ウミヘビ(硬骨魚綱)(読み)うみへび(英語表記)snake eels

日本大百科全書(ニッポニカ) 「ウミヘビ(硬骨魚綱)」の意味・わかりやすい解説

ウミヘビ(硬骨魚綱)
うみへび / 海蛇
snake eels

硬骨魚綱ウナギ目ウミヘビ科の総称。世界の温帯から熱帯の沿岸域に生息し、52属約290種が報告されている。日本近海には約30種が知られており、以下のような点で特徴づけられる。体はほぼ円柱状で細長い。後鼻孔(こうびこう)は上唇を貫通してその縁辺に、またはその内側に開く。鰓条骨(さいじょうこつ)は多くて15~49対(つい)あり、左右のものは腹中線に沿って重なる。のどの腹壁に籠(かご)のような構造物(jugostegalia)を形成する。神経骨はあまり発達しないか、または欠く。

 本科はニンギョウアナゴ亜科Myrophinaeとウミヘビ亜科Ophichthinaeの2亜科に分類される。ニンギョウアナゴ亜科魚類は尾びれがあり、背びれと臀(しり)びれに癒合し、尾端が柔軟である。胸びれはない種がいる。鰓孔(さいこう)は体の側面に開口している。この亜科には世界から11属いるが、日本からミミズアナゴ属、ミナミミミズアナゴ属、ムカシウミヘビ属およびニンギョウアナゴ属の4属に8種が知られている。
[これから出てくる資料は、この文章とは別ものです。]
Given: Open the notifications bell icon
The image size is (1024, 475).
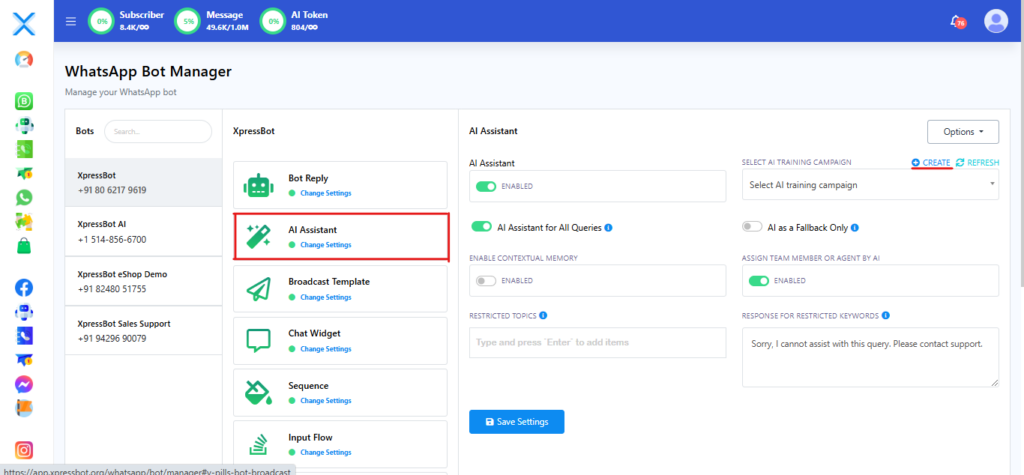Looking at the screenshot, I should (x=956, y=20).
ウミヘビ亜科は尾びれがなく、尾端がとがって硬い。鰓孔位置は側面から腹面までさまざまである。世界から41属が知られ、そのうち日本にはトガリウミヘビ属、ヒモウミヘビ属、ハクテンウミヘビ属、ゴマウミヘビ属、ボウウミヘビ属、ダイナンウミヘビ属、ソラウミヘビ属、ゴイシウミヘビ属、ウミヘビ属、ミナミホタテウミヘビ属、ヒレアナゴ属、タツウミヘビ属およびヒモウミヘビ属の13属に29種が知られている。
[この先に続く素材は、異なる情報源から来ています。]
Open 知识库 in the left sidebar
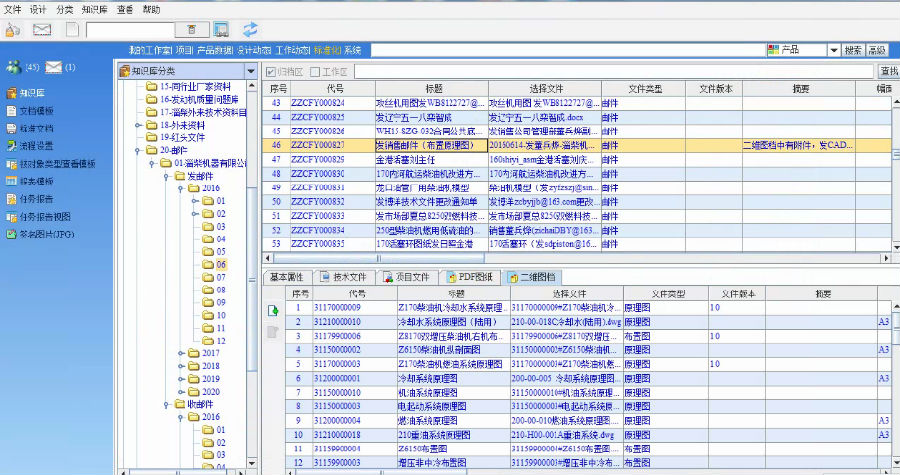 pyautogui.click(x=28, y=92)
 ウミヘビ類もウナギ類やアナゴ類と同様に変態するが、レプトセファルス(葉形(ようけい)幼生)は一般に体が適度に細長く、消化管の途中には種類によって、3個以上の膨らみまたはへこみをもち、筋節数が100以上あることが著しい特徴となる。河口域、サンゴ礁など沿岸の浅海から水深1500メートルほどの深海までの砂底から泥底域にすむ。夜行性で、夜間活動して小動物を貪食(どんしょく)し、昼間は海底に潜入する習性がある。多くの種は硬い尾端で泥底に孔(あな)を開けて潜り、前進と後退をしながら泥の中を活動していると考えられている。とくに尾端がとがった硬い種では速やかに潜入するのに適応している。このような習性から腹びれや鱗(うろこ)がなくなり、胸びれを欠く種もある。ニンギョウアナゴ亜科のGlenoglossa wassiは海底に潜り、頭だけ出して、長い舌を口外に突出させて、舌の先が変形してできた擬似餌(ぎじえ)で餌(えさ)の魚を誘うことが知られている。